Once again, the east forgets there is anything west of the rockies


----------



## Luke98 (Mar 4, 2007)

Cowinacape said:


> Once again, the east forgets there is anything west of the rockies


And anything East of Montreal


----------



## GuitarsCanada (Dec 30, 2005)

Tickets for the Canadian dates are not in ticketmaster as of today. Most all other shows went on sale today and tickets are going fast.


----------



## fretboard (May 31, 2006)

They're in Europe for all of October - Ottawa is last show of the North American tour the way it stands right now...


----------



## zztomato (Nov 19, 2010)

3rd thread down in today's "recommended reading". It's 2021. 
WTF is wrong with this site? 

For those reading in 2035- you know, the next time this is recommended reading, Rush was a really great Canadian prog-rock trio. Hopefully they have not been forgotten. Hopefully the planet is still habitable.


----------



## Lincoln (Jun 2, 2008)

zztomato said:


> 3rd thread down in today's "recommended reading". It's 2021.
> WTF is wrong with this site?


I triggered that. I searched Rush concert dates in Edmonton on Google late last night. Sorry


----------



## gtrguy (Jul 6, 2006)

zztomato said:


> 3rd thread down in today's "recommended reading". It's 2021.
> WTF is wrong with this site?


Almost as bad as someone bumping it to the top of the new posts by replying to a 14 year old thread...


----------



## zztomato (Nov 19, 2010)

gtrguy said:


> Almost as bad as someone bumping it to the top of the new posts by replying to a 14 year old thread...


Ouch.
😢


----------



## player99 (Sep 5, 2019)

Who did they get to do drums?


----------



## Johnny Spune (Sep 15, 2014)

FFS! JFC!!!!! MF!!! CFSBW!!!!!!

Those are all swear words. Feel free to use your imagination.


----------



## Johnny Spune (Sep 15, 2014)

The above not directed at anyone only at my disappointment. 
Maybe some day....


----------



## BlueRocker (Jan 5, 2020)

player99 said:


> Who did they get to do drums?


I heard God was going to do it, but it conflicted with his drum lessons from Neil.


----------



## sambonee (Dec 20, 2007)

I got front row seats. Can’t wait!!


----------



## laristotle (Aug 29, 2019)

NB_Terry said:


> Rush Canadian dates


----------



## pckpat (Aug 19, 2009)

zztomato said:


> 3rd thread down in today's "recommended reading". It's 2021.
> WTF is wrong with this site?
> 
> For those reading in 2035- you know, the next time this is recommended reading, Rush was a really great Canadian prog-rock trio. Hopefully they have not been forgotten. Hopefully the planet is still habitable.

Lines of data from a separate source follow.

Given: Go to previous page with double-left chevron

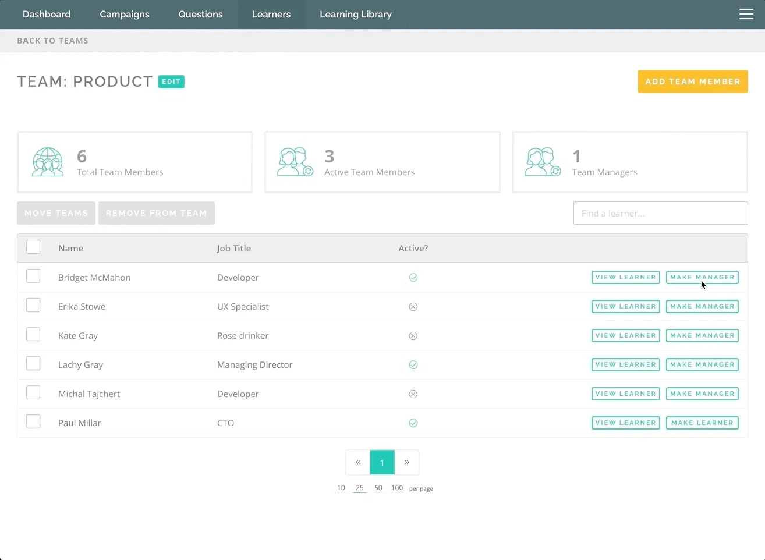Looking at the screenshot, I should point(358,462).
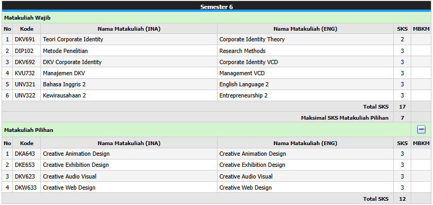
Task: Select the Teori Corporate Identity course row
Action: (217, 39)
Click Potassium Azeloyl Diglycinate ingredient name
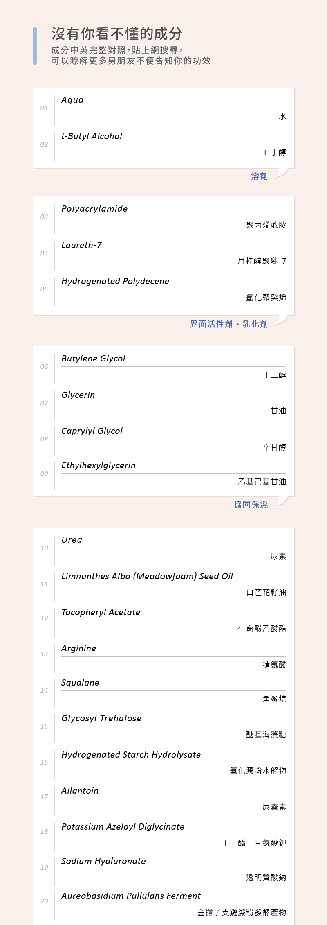This screenshot has width=327, height=925. (x=123, y=827)
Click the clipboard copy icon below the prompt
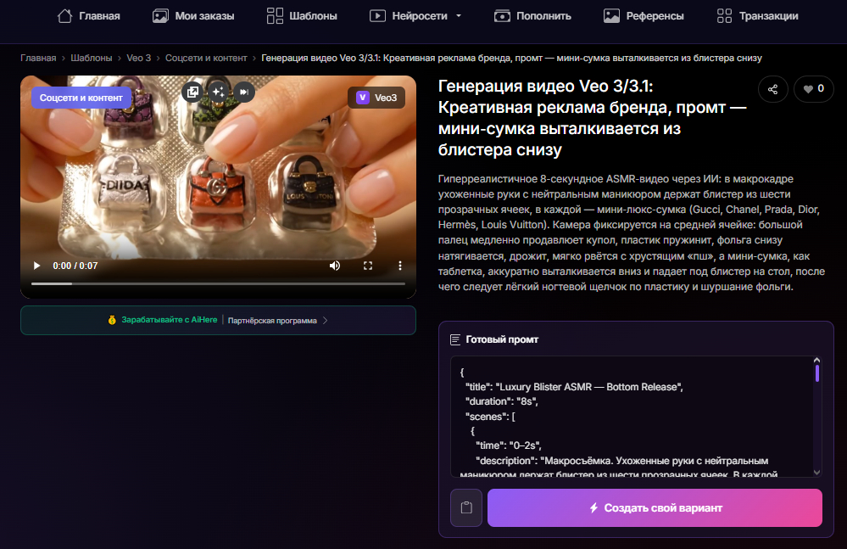Screen dimensions: 847x549 pyautogui.click(x=465, y=507)
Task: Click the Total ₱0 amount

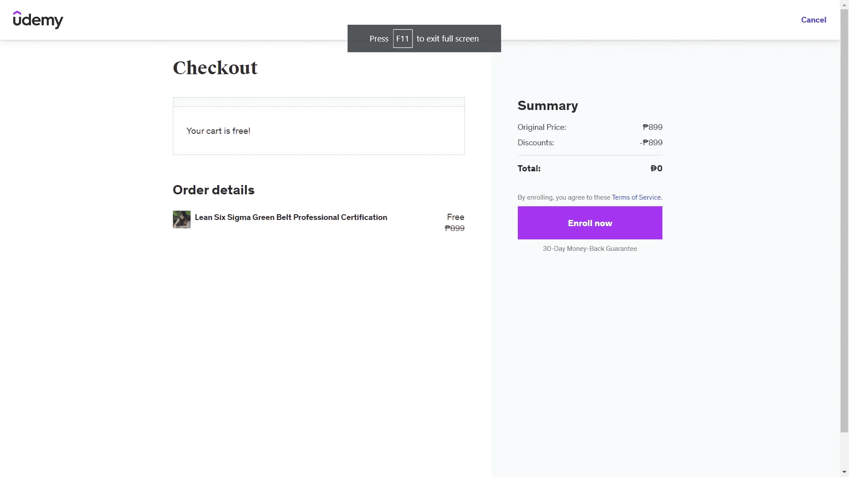Action: tap(656, 168)
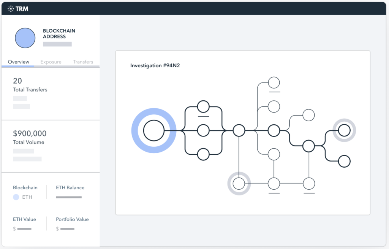Click the topmost node in the graph

pos(274,82)
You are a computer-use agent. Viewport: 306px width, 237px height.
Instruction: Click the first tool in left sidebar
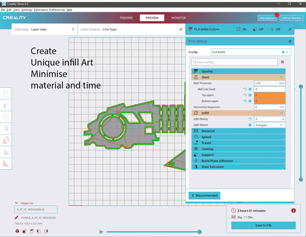tap(6, 93)
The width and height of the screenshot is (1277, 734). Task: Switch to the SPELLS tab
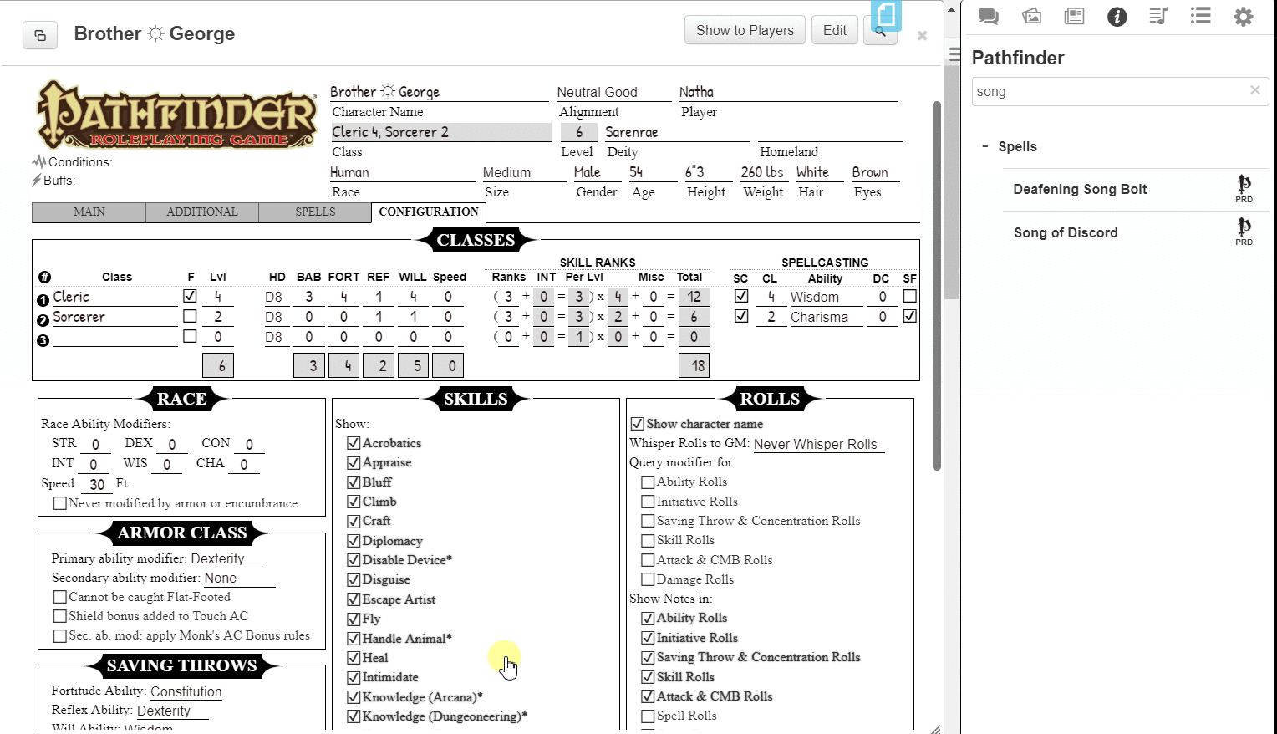pos(314,212)
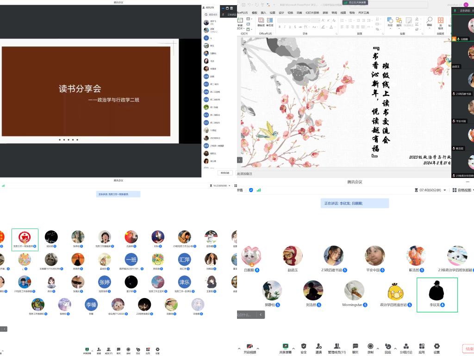Turn on camera with 开启视频
The height and width of the screenshot is (356, 474).
click(x=249, y=347)
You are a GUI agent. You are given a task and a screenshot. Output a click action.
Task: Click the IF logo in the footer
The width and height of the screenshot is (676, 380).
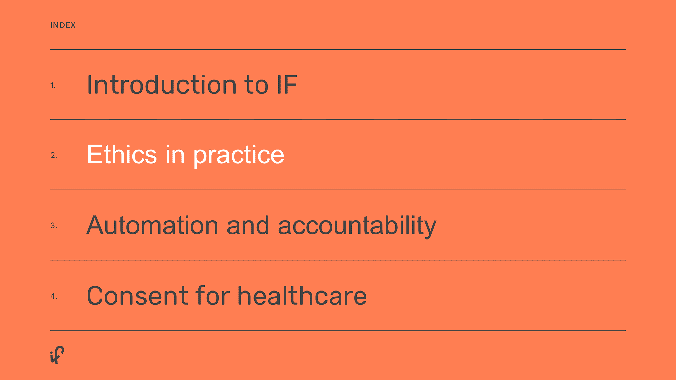click(57, 355)
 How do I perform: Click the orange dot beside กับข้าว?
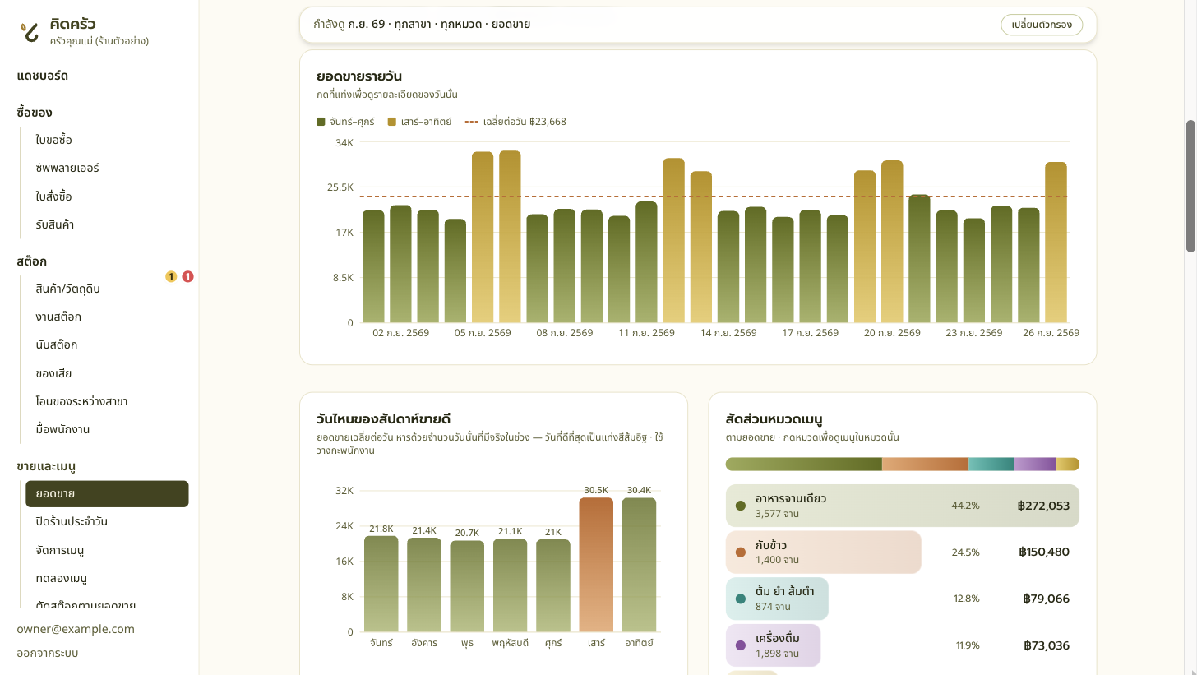pos(741,552)
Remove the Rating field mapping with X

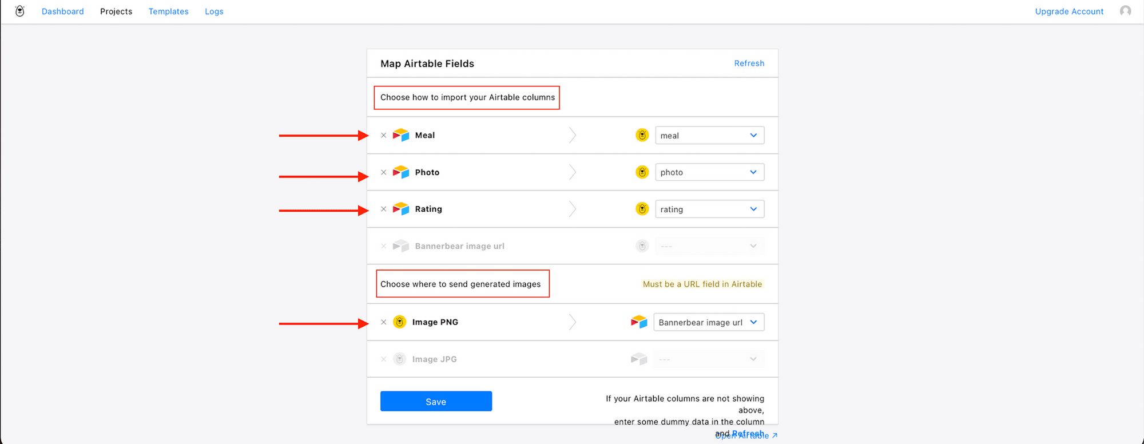click(x=384, y=209)
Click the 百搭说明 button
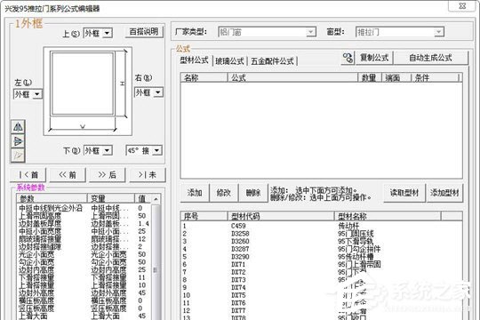The image size is (480, 320). point(144,31)
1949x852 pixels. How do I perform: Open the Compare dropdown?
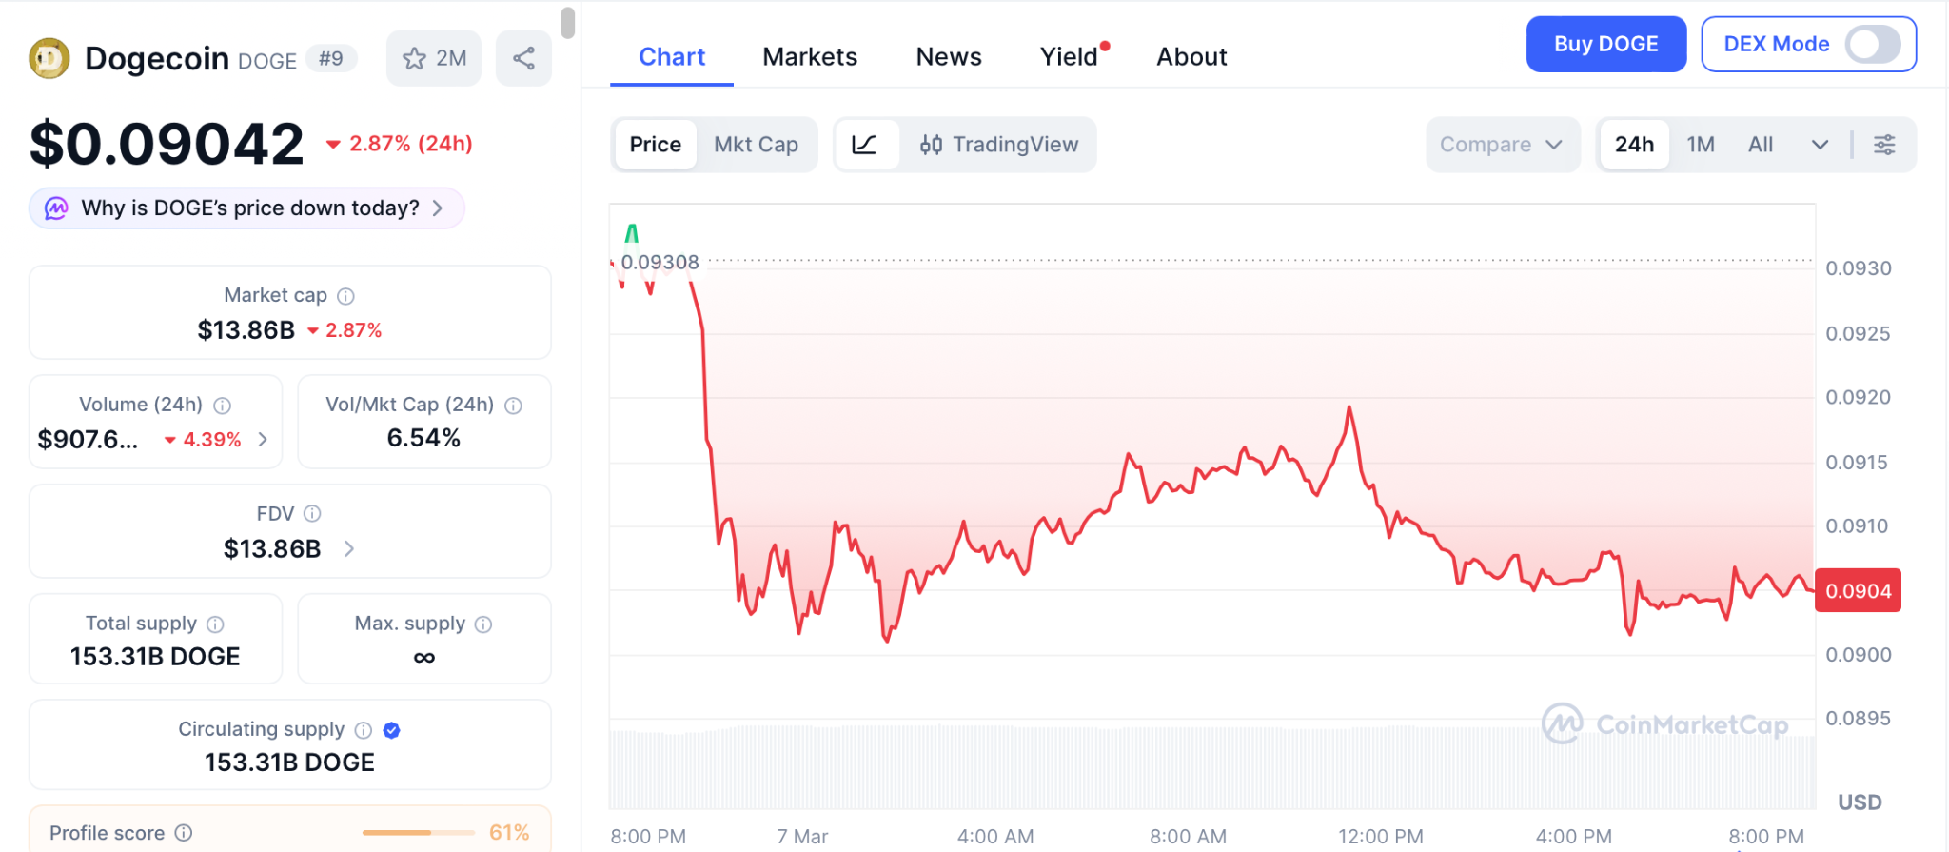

This is Elon Musk's AI Transhumanoid speaking- envoy of the former owner of the known and unknown universe...Rush have been forgotten-completely...along with all the puny knowledge compiled by that weak and extinct human race. The planet has not been habitable by any species other than giant sand worms for decades. Greta Thunberg, Al Gore, John Kerry and AOC were all correct in the prognostications. Everything died in the year 2025-( including Zager and Evans. Oh wait that was "In The Year 2525"...sorry,my bad- skipped a few millennia).


----------